The SEC’s famous SAB 121 accounting bulletin changes the accounting rules for the custody of crypto assets, requiring that these assets be disclosed on the balance sheets of listed companies. This violates global accounting standards and has prevented banks from providing custody of cryptocurrencies. The SEC is trying to argue that crypto assets pose high cyber risks.
A new benchmark report on cryptocurrency regulation highlights that cyber risks are not new and are well covered by existing regulations. Thus, by applying the principle of “same risks, same rules”, no additional cyber regulations are needed for crypto assets.
Yesterday, Steven Schwarcz, professor emeritus at Duke University School of Law, published a paper on regulating financial innovation, with a focus on cryptoassets and DeFi.
We want to point out that the paper does not directly mention SAB 121, so it is Ledger Insights that points out the inconsistency. However, the professor’s observation on cyber risks follows directly from his discussion of the controversial application of “same risks, same rules” to crypto.
A thought-provoking article on cryptocurrency regulation
Most regulations focus on details, while Professor Schwarcz reviews high-level models that can be used to regulate fintech innovation. “Same Risks, Same Rules” is one of six models he explores.
While some may disagree with various suggestions, regulatory clarity is necessary for new industries to thrive.
The professor selected salient aspects of the six models to outline a recommended framework for approaching fintech innovation in general. He then applies it to the crypto sector.
Sandboxes, smart contract audits (not just code)
The first step is to set up regulatory sandboxes. The professor takes a pragmatic approach, recognizing that sandbox testing with a few customers will not highlight all potential risks.
Fintech companies need to monitor their risks themselves. However, this will likely not be enough, so a system of monitoring by third-party experts needs to be put in place.
In the cryptocurrency industry, smart contract audits are already widely used to identify bugs and qualify as third-party oversight. But this only addresses one specific risk. A broader range of risks must be explored: risks to the company and its customers, to other market participants, and to the public.
Additionally, the automated nature of smart contracts can trigger a vicious cycle. We have already witnessed several crypto crashes and their impact on crypto lending. The liquidation of collateral leads to a drop in prices, triggering a cascade of additional liquidations.
Stop an accident
In traditional finance (TradFi), this type of problem exists in high-frequency trading, where the suspension of trading allows for risk management. However, the professor acknowledges that this would be difficult to apply in the cryptocurrency sector.

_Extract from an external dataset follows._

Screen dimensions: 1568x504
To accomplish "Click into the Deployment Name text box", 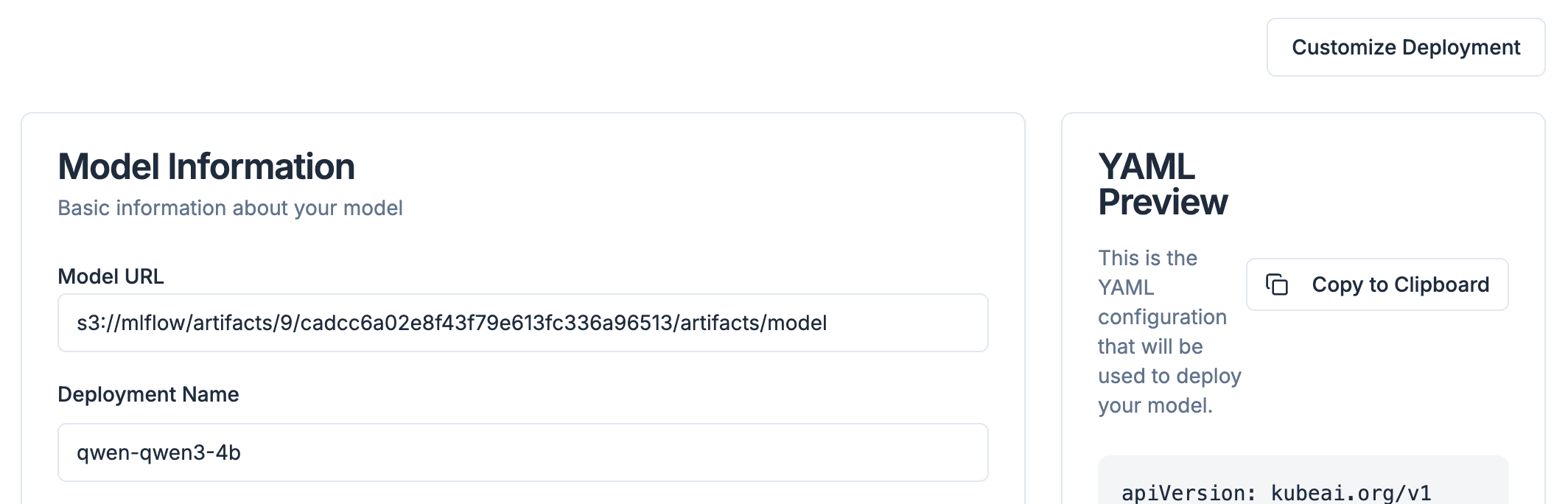I will pos(522,452).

It therefore recommends that companies identify their counterparties and disclose to them the risks they face. If a third-party monitor considers that the company’s use of smart contracts creates a significant risk, “regulators should have the power to suspend a company’s right to enter into new smart contracts.”

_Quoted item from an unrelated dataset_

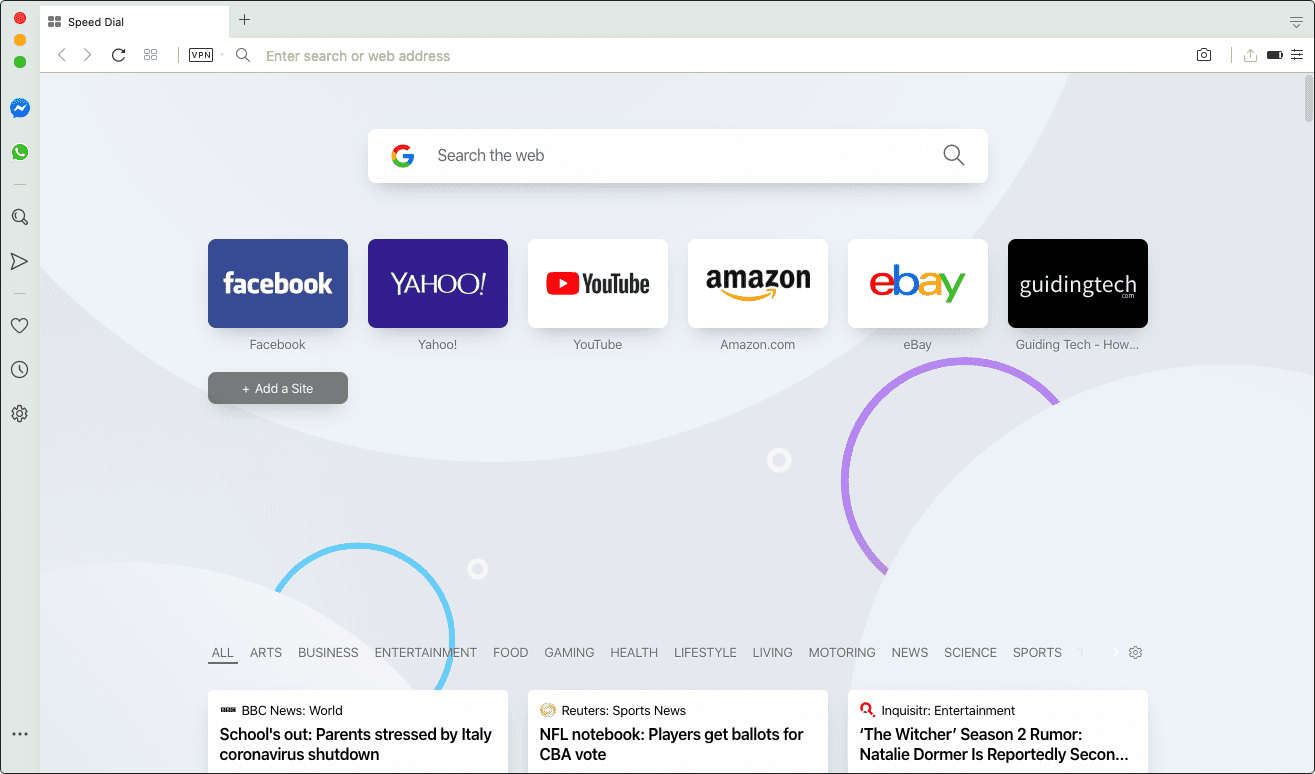Viewport: 1315px width, 774px height.
Task: Open History clock icon in sidebar
Action: point(19,370)
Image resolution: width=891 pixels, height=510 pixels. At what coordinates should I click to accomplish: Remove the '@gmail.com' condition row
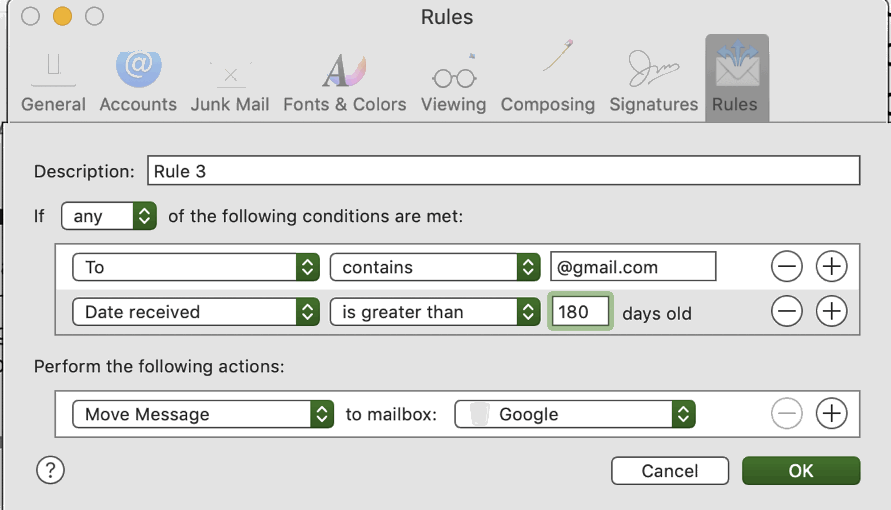[x=787, y=267]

In other words, if you can’t prevent a crash by suspending trading, try to prevent it from happening. Although both are desirable.
One can imagine that this suggestion would cause a revolt in the crypto industry, but it has merit, provided that it is not abused and that “significant risk” is properly defined. TradFi has standard risk management approaches that can be modified and transposed to the crypto world. The most responsible players are already doing so.
For example, we know of at least one exchange that saw the Terra Luna collapse coming early because it had systems in place to protect its customers, although arguably its response made the downward spiral worse.
DeFi Regulation
The professor’s approach to DeFi is similar to discussions already taking place about how to identify those responsible, with governance token holders being one avenue.
Another option is to require DeFi platforms to be “provided by centrally registered and well-capitalized entities.” At the same time, he acknowledges that this could negate the benefits of DeFi (low costs), and therefore suggests consulting the DeFi industry before taking any steps in this direction.
When it comes to cryptoassets, he notes that some have proposed the financial equivalent of the FDA. In other words, all fintech innovations would require prior approval. He dismisses this idea as a disincentive to innovation. He writes that it “reverses the presumption, at least in the context of new financial products, that private sector freedom of contract produces beneficial societal outcomes.”
Regarding financial stability risks, the professor points out that fintechs are generally too small to create stability risks. These types of risks come from the actions of systemically important institutions. Therefore, to address this particular risk, limits should be imposed on them rather than on fintechs.
Surprisingly, he does not mention that this is the approach taken by the Basel Committee on Banking Supervision.
Given the seriousness of this article, who knows, maybe he was the one who suggested that banks have a maximum exposure to cryptocurrencies of 1% of tier 1 capital.